40 yıldır gece gündüz…
Evlendirildikten sonra başını kaldıracak zamanının olmadığını ifade eden Ökten, zorlu yaşamını şöyle anlattı: “55 yaşındayım ama 70 yaşında gibi görünüyorum. 12 çocuk doğurdum ve hepsinin ayrı ayrı kahrını çektim ve hala çekiyorum. Sabah saat 05.30 ile 06.00 arasında kalkıyorum. Önce hayvanların yemini ve suyunu veriyorum. Ondan sonra evdekiler için kahvaltı hazırlıyorum. Ardından inekleri sağıyorum, evin diğer işlerini yapıyorum. Sabahın ilk ışıklarından akşam karanlık çökene kadar bu şekilde çalışmaya devam ediyorum. Tam 40 yıldır yaşamım bu şekilde devam ediyor.” Ökten, günlük yaşamdaki yardımcılarının da yine kızları ve gelinleri olduğunu vurguluyor.

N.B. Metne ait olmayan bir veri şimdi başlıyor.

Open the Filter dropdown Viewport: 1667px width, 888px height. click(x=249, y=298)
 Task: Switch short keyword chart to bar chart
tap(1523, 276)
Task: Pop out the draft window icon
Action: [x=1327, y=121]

Yaşayamadıklarını torunlarıyla yaşıyor
Aynı mahallede yaşayan 70 yaşındaki Saadet Demirkaya’nın yaşamı da diğer kadınlardan farklı değil. Şimdilerde torunlarına ve hayvanlarına bakan Demirkaya, sabah 05.00’da kalkıp sabah namazını kıldıktan sonra hayvanlarının yemini veriyor. Yaşamı boyunca çalışan Demirkaya, 15 çocuk annesi, torunlarının sayısını bilmiyor. Çocukluğunu yaşayamadığını söyleyen Demirkaya, “Yaşayamadığım çocukluğumu torunlarımla şimdi yaşıyorum. Onlarla oyunlar oynuyor, onlarla yatıp kalkıyorum” diye konuştu. Çok acılar yaşadığını, çok ölümler gördüğünü sözlerine ekleyen Demirkaya, ellerini göstererek, “Bu eller çok şey gördü, yaşadı. Şimdi Bu dünyada sadece çalıştım. Çocuk yaşta babam benden yaşça büyük bir adamla evlendirdi. Ne çocukluğumu yaşadım, ne de gençliğimi yaşadım. Şimdi yaşayamadıklarımı torunlarımla yaşıyorum.”